# WRITTEN TASK:
Put the rows into a numbered list, starting at the line with "You are a computer-use" and running up to and including the last line, with blank lines left out.

# INFORMATION SUPPLIED:
•••
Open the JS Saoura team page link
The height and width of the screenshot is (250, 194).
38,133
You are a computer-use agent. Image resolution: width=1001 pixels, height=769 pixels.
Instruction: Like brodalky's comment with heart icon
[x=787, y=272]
•••
# SOLUTION TO THIS TASK:
1. You are a computer-use agent. Image resolution: width=1001 pixels, height=769 pixels.
2. Instruction: Like brodalky's comment with heart icon
3. [x=787, y=272]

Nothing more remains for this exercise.